Although by today's standards it comes across as really slow and talky, with very little action and a noted emphasis on the increasingly tense interplay between the desperate characters, "The Day the World Ended" all the same still makes for an engrossingly seedy and rough-edged nickel'n'dime doomsday romp. Corman's lean, no-frills straightforward direction treats Lou Rusoff's unusually thoughtful, literate and intelligent script like a tightly constructed acting ensemble piece, with the uniformly sound performances by the tiny, able cast creating a good deal of the film's grungy, cut-to-the-bone effective suspense and relentlessly bleak tone. Jock Feindel's grainy, unadorned black and white cinematography gives the flick a spare, cramped, uncomfortably claustrophobic look while Ronald Stein's eerie, understated, unobtrusive score makes especially unnerving use of the always spacey sounding theremin.
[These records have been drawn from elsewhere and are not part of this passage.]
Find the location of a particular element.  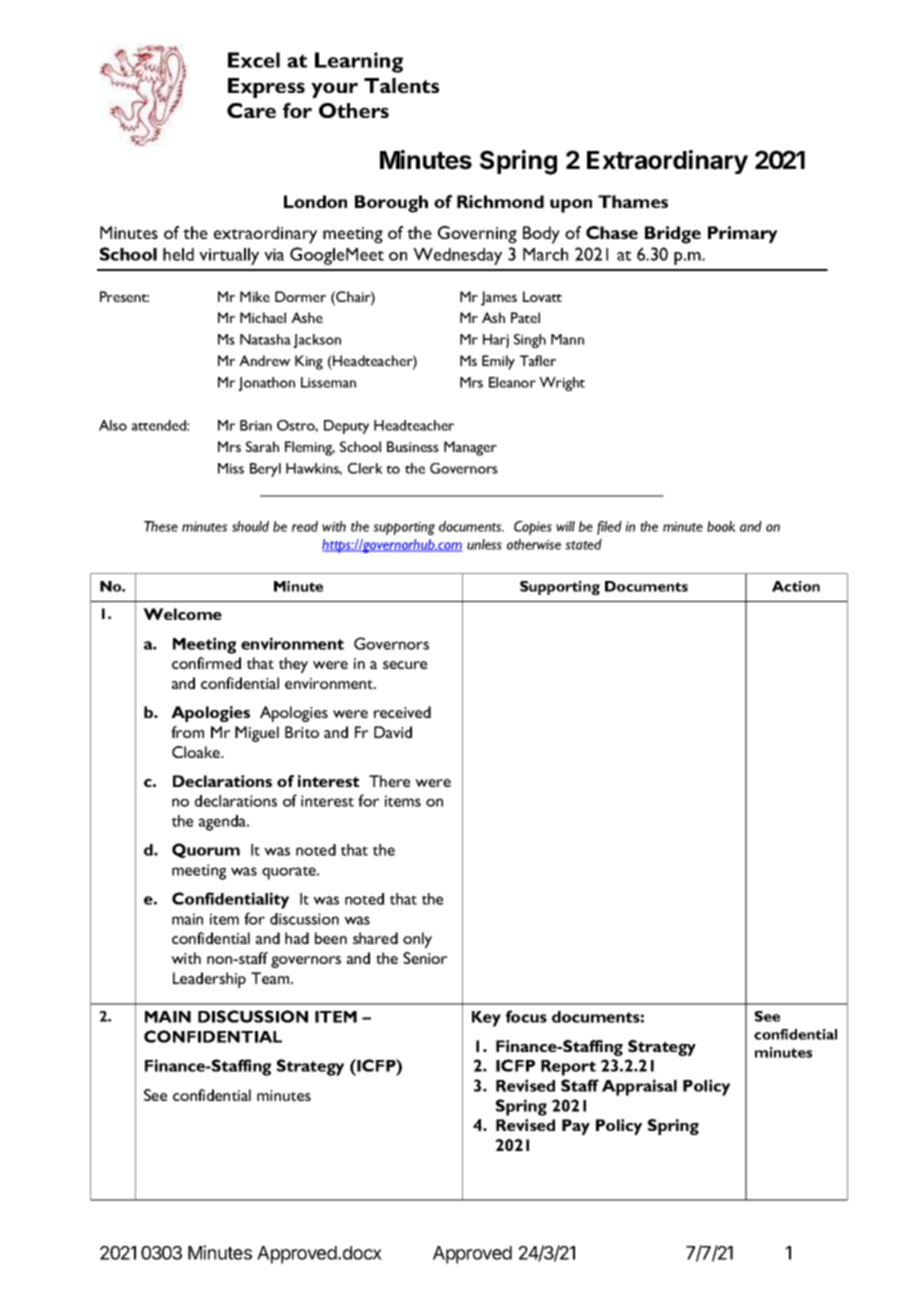

Talents is located at coordinates (401, 85).
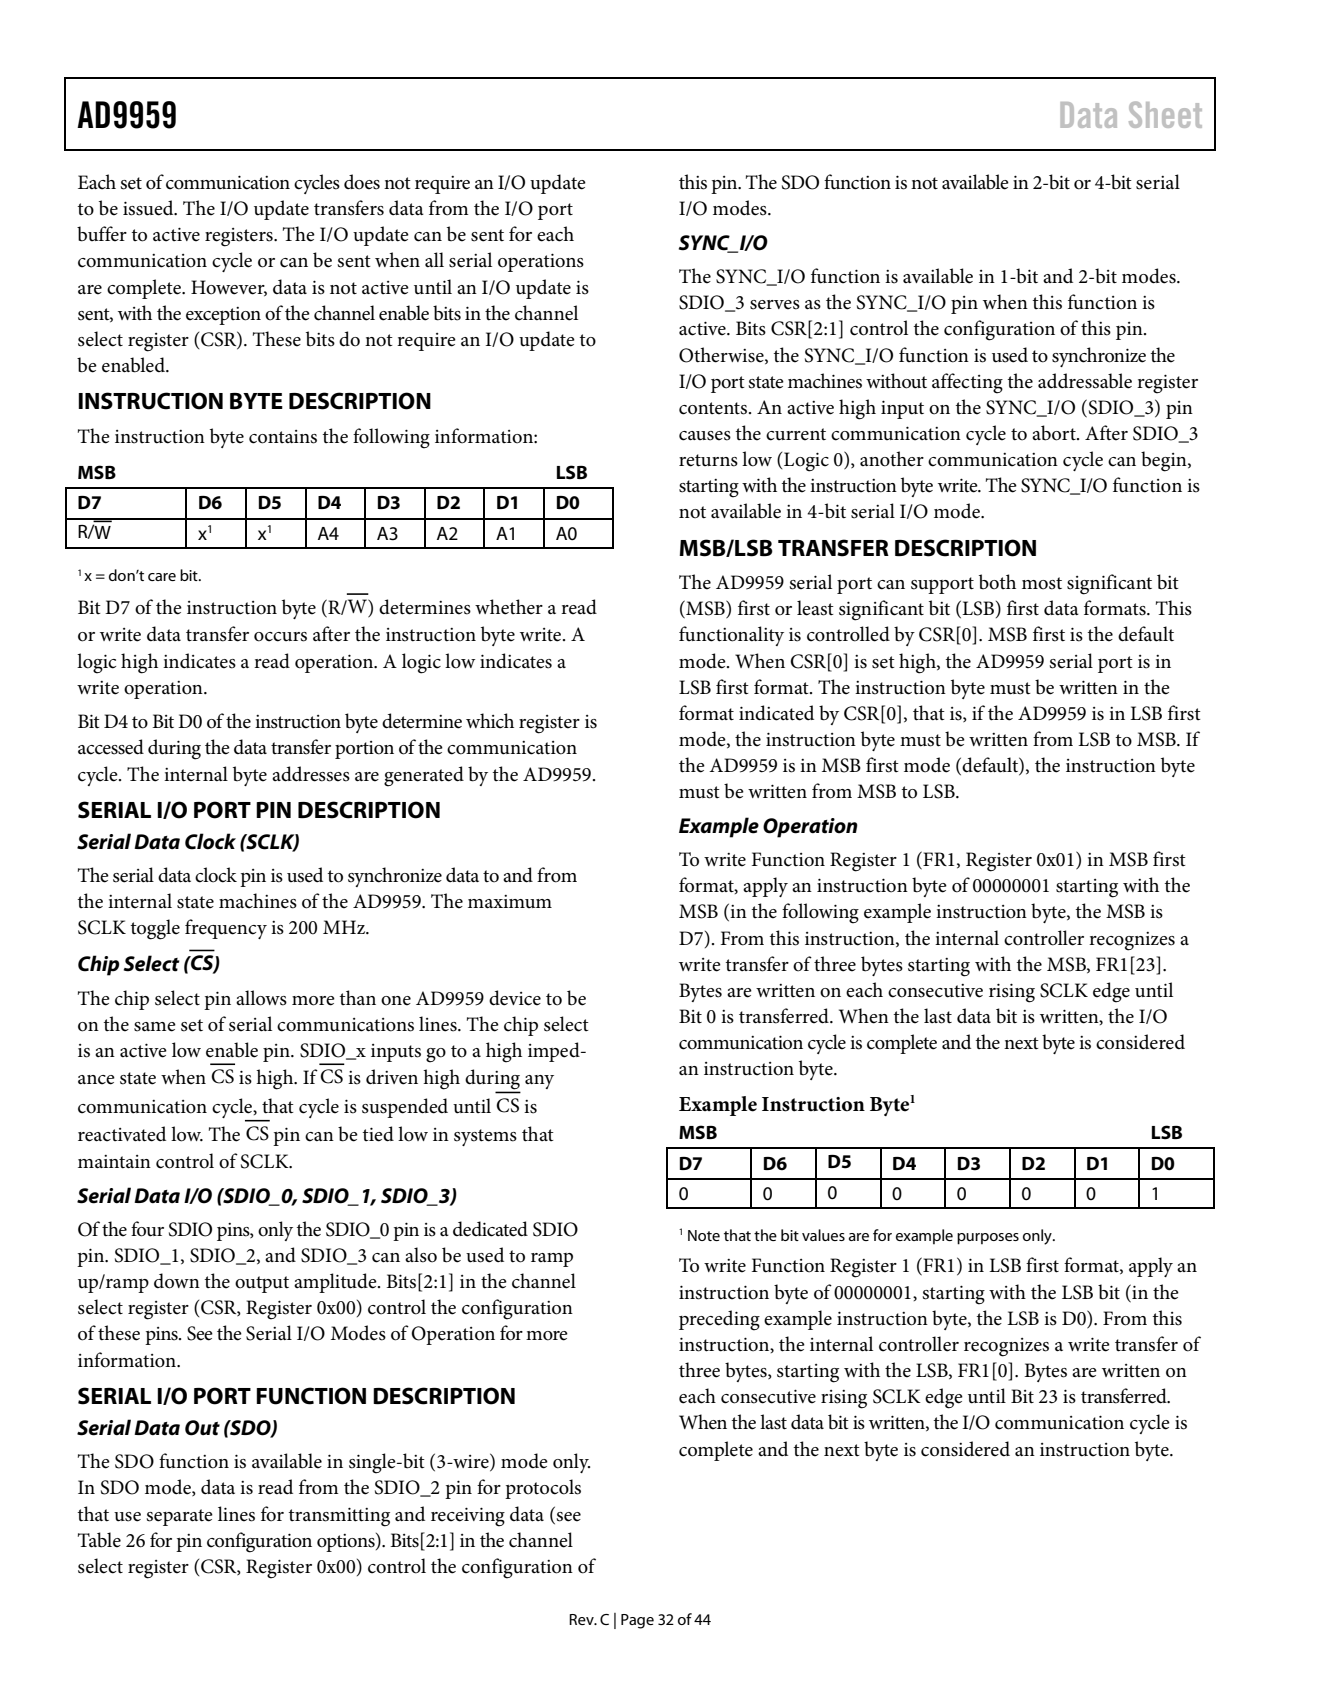 The height and width of the screenshot is (1707, 1319). Describe the element at coordinates (122, 1134) in the screenshot. I see `reactivated` at that location.
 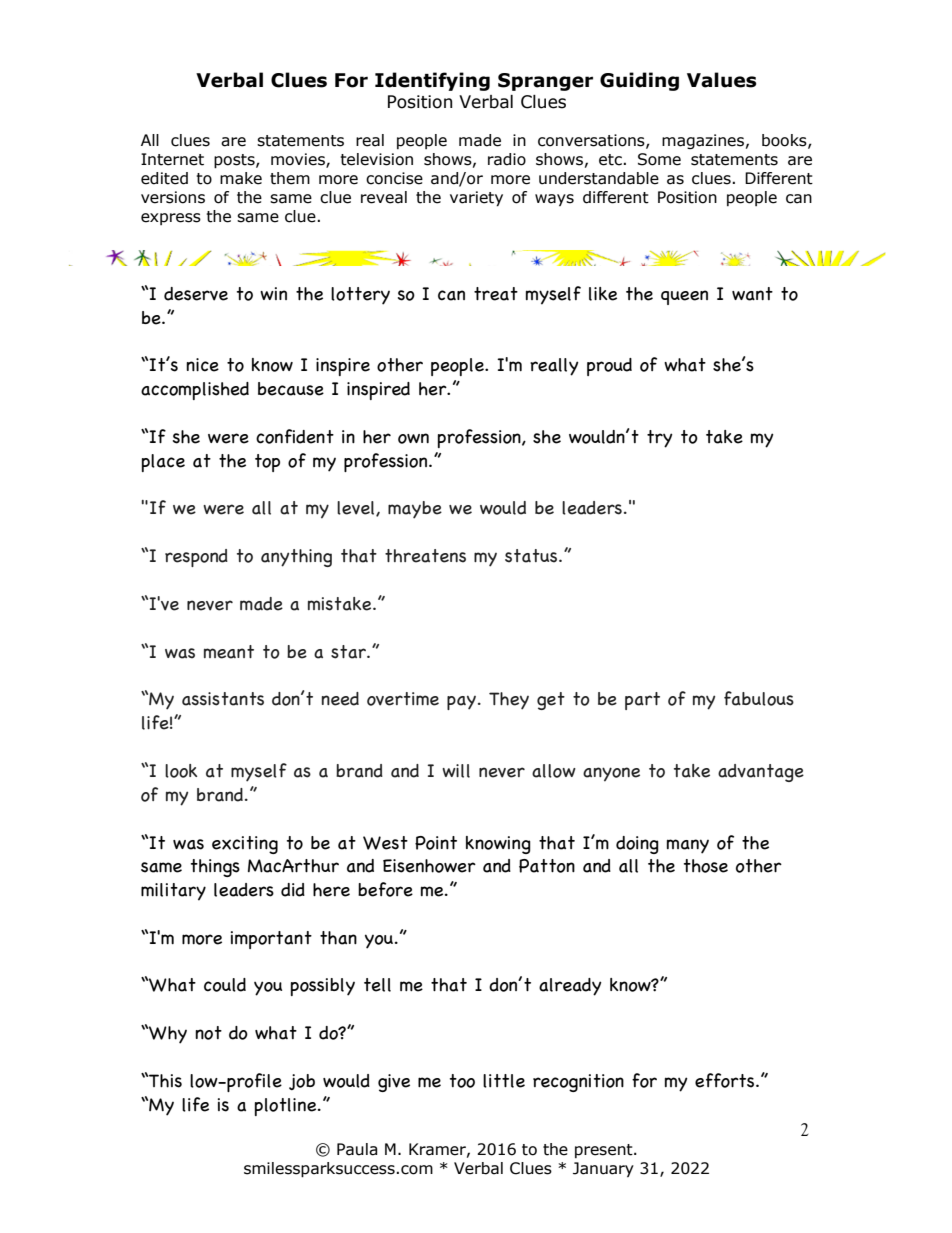 What do you see at coordinates (267, 463) in the screenshot?
I see `top` at bounding box center [267, 463].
The admittedly absurd-looking mutant beast detracts somewhat from the otherwise nicely maintained scruffy verisimilitude, but nonetheless makes for a very cool and suitably menacing monster. The film also deserves praise for its frank, level-headed depiction of how people would act in the event of such a cataclysmic disaster (some would rise nobly to the challenge while others would devolve into savage, greedy animals), the colorfully drawn characters, Corman's sharply observant, non-judgmental point of view, its atmospheric handling of the desolate, mist-shrouded forest location, and an ambiguously "happy" ending. Overall, this modest trend-setting outing rates as pretty solid, if scrappy two-cent fun.